## Assigned task
In the records below, find the line containing "You are a computer-use" and the line containing "The height and". Give again exactly those lines and every line between them, omitting the pictures.
Data excerpts Start Marker
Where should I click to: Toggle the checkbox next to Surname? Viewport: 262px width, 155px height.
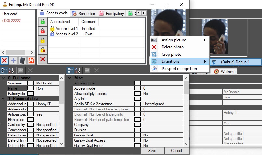point(31,83)
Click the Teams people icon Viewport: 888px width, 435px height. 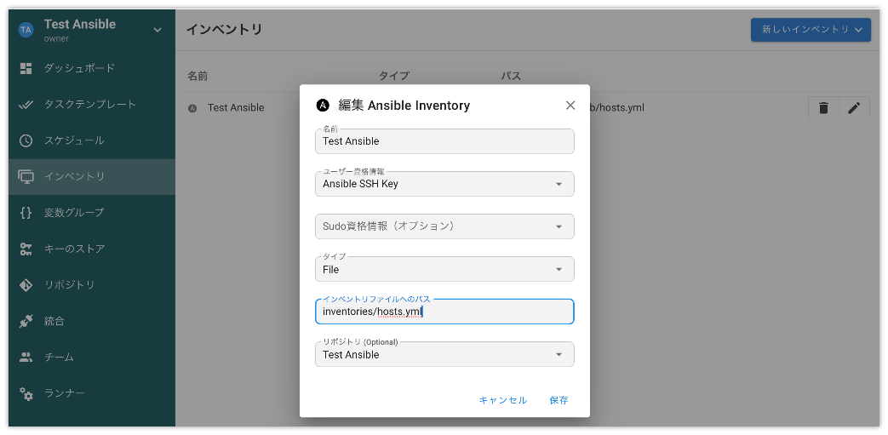pyautogui.click(x=26, y=358)
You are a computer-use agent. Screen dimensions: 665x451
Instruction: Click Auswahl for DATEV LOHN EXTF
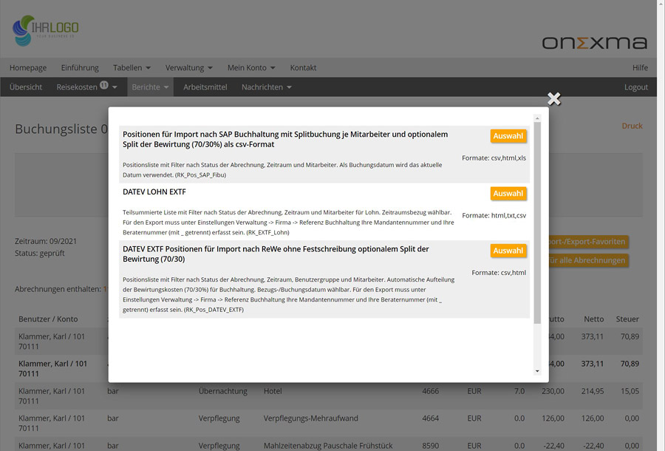pos(508,192)
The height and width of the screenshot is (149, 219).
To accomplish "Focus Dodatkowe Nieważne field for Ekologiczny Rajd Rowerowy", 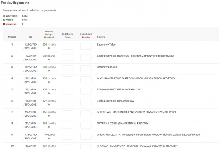I will (x=86, y=57).
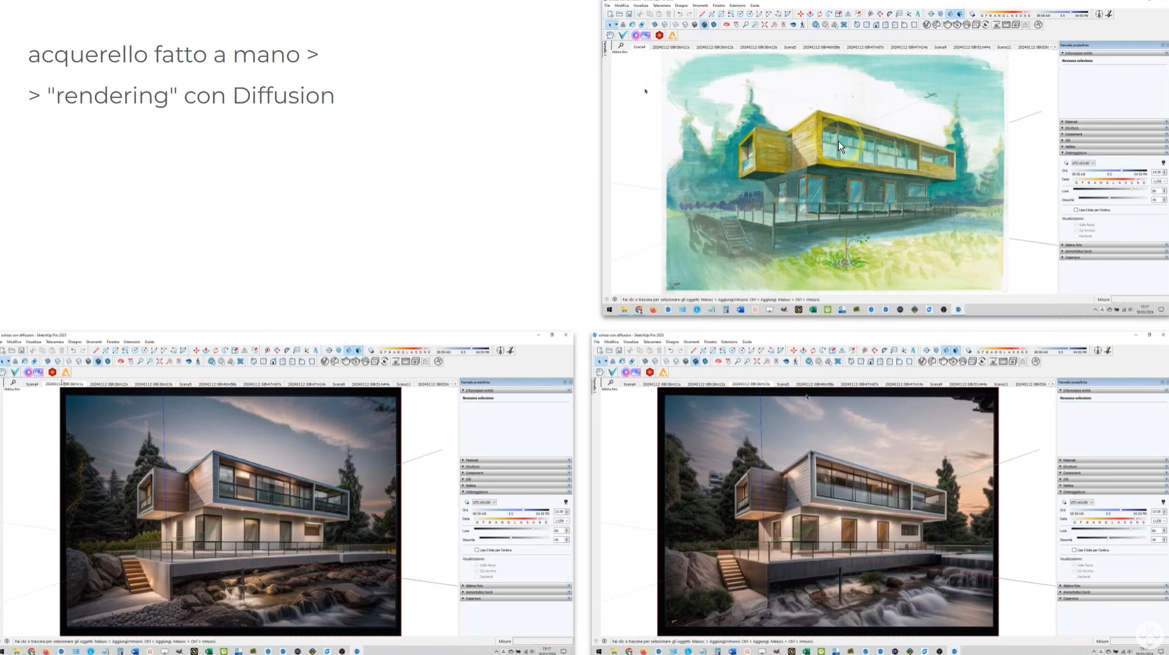Image resolution: width=1169 pixels, height=655 pixels.
Task: Click the orange triangle extension icon in bottom-right window
Action: pos(663,372)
Data excerpts End Marker
## Solution for this task
You are a computer-use agent. Screen dimensions: 665x451
Instruction: Click Auswahl for DATEV LOHN EXTF
pos(508,192)
The height and width of the screenshot is (149, 219).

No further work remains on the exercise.